**DESAFÍO 1:** Convierte todas las líneas de las entradas que aparecen más abajo, a continuación del texto, en una lista JSON de cadenas, con una cadena por línea y sin las líneas en blanco.

**FRAGMENTO DE PÁGINA:**
━━━━━━━━━━━━━━━━━━━━━━━━━━━━━━
Cómo llegué hasta acá

Nunca me imagine casada. No soñaba con vestidos de novia, arreglos florales ni listas de casamiento. Aquel sueño edulcorado de encontrar a tu príncipe azul, dejarlo todo por él, reproducirse como conejos y dedicarse a cambiar pañales y limpiar los baños no era para mí. Con la misma certeza, entendí que había una cuota de soledad en ese destino que me esperaba, irremediable. Llené mi vida de libros, de música, de trabajo, de todo aquello que me pueda augurar una vida plena, sin marido ni descendencia a la vista. Y era feliz. Casi feliz.

Hasta que un día vi cruzar la calle a un caballero alto y de mirada franca y fue mi perdición. No solo terminó convirtiéndose en Marido, sino en amigo, compañero, amante y confidente.
Juntos sentimos el hechizante llamado de nuevas oportunidades, hicimos las valijas y nos lanzamos a la aventura, al juego de inventar nuestra familia solos, en otro país, con otro idioma y otras costumbres.
━━━━━━━━━━━━━━━━━━━━━━━━━━━━━━
**DATOS PROPORCIONADOS:**
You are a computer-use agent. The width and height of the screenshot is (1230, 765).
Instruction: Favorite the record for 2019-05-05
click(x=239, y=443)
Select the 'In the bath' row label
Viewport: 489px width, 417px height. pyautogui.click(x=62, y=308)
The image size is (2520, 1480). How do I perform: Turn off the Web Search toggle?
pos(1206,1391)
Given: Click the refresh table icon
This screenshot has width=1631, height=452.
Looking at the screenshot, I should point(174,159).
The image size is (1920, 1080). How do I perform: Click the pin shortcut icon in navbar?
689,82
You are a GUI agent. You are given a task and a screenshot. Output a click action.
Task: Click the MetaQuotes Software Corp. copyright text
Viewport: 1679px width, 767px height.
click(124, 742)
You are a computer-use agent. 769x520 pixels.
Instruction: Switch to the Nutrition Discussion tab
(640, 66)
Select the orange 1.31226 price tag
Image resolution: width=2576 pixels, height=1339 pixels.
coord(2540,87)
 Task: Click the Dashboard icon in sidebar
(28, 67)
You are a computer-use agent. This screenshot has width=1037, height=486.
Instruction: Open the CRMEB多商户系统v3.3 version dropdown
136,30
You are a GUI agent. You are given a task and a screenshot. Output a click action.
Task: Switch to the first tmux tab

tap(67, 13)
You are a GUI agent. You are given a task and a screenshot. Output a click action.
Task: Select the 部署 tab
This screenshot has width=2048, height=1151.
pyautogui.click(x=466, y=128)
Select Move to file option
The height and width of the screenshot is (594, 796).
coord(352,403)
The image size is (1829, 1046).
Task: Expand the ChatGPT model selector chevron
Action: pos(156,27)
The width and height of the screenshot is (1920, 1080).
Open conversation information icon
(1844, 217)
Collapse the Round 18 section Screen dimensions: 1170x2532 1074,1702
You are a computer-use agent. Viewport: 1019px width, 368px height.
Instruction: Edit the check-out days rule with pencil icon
━━━━━━━━━━━━━━━━━━━━━━━━━━━━━━
**DESAFÍO 2:** Prosigue el texto sobre el casamiento y la mudanza a otro país a partir de su última oración.

**RESPUESTA ESCRITA 1:**
[
  "You are a computer-use agent. The width and height of the screenshot is (1230, 765).",
  "Instruction: Favorite the record for 2019-05-05",
  "click(x=239, y=443)",
  "Select the 'In the bath' row label",
  "Viewport: 489px width, 417px height. pyautogui.click(x=62, y=308)",
  "The image size is (2520, 1480). How do I perform: Turn off the Web Search toggle?",
  "pos(1206,1391)",
  "Given: Click the refresh table icon",
  "This screenshot has width=1631, height=452.",
  "Looking at the screenshot, I should point(174,159).",
  "The image size is (1920, 1080). How do I perform: Click the pin shortcut icon in navbar?",
  "689,82",
  "You are a GUI agent. You are given a task and a screenshot. Output a click action.",
  "Task: Click the MetaQuotes Software Corp. copyright text",
  "Viewport: 1679px width, 767px height.",
  "click(124, 742)",
  "You are a computer-use agent. 769x520 pixels.",
  "Instruction: Switch to the Nutrition Discussion tab",
  "(640, 66)",
  "Select the orange 1.31226 price tag",
  "Image resolution: width=2576 pixels, height=1339 pixels.",
  "coord(2540,87)",
  " Task: Click the Dashboard icon in sidebar",
  "(28, 67)",
  "You are a computer-use agent. This screenshot has width=1037, height=486.",
  "Instruction: Open the CRMEB多商户系统v3.3 version dropdown",
  "136,30",
  "You are a GUI agent. You are given a task and a screenshot. Output a click action.",
  "Task: Switch to the first tmux tab",
  "tap(67, 13)",
  "You are a GUI agent. You are given a task and a screenshot. Output a click action.",
  "Task: Select the 部署 tab",
  "This screenshot has width=2048, height=1151.",
  "pyautogui.click(x=466, y=128)",
  "Select Move to file option",
  "The height and width of the screenshot is (594, 796).",
  "coord(352,403)",
  "The image size is (1829, 1046).",
  "Task: Expand the ChatGPT model selector chevron",
  "Action: pos(156,27)",
  "The width and height of the screenshot is (1920, 1080).",
  "Open conversation information icon",
  "(1844, 217)",
  "Collapse the Round 18 section Screen dimensions: 1170x2532 1074,1702",
  "You are a computer-use agent. Viewport: 1019px width, 368px height.",
  "Instruction: Edit the check-out days rule with pencil icon"
]

**RESPUESTA ESCRITA 2:**
Este nuevo hogar es la patria de Hijo, que con su año y medio, sus rulos indomables, su risa espontánea y sus caprichos frecuentes revoluciona cada día, agota hasta el ultimo gramo de energía y le da un sentido a mi vida.

Y acá estoy hoy, un poco más arrugada y con menos paciencia. Con una vida que, a diferencia de la mayoría de las mujeres que conozco, no planifiqué. Cada día fracaso en el intento de ser la mejor mamá, la mejor esposa, la mejor profesional, adelgazar un poco, hacer ejercicio, lavar la ropa y hacer las camas. Y entre todo eso, también, intento recuperar una parte de aquel pequeño y adolescente sueño de escribir.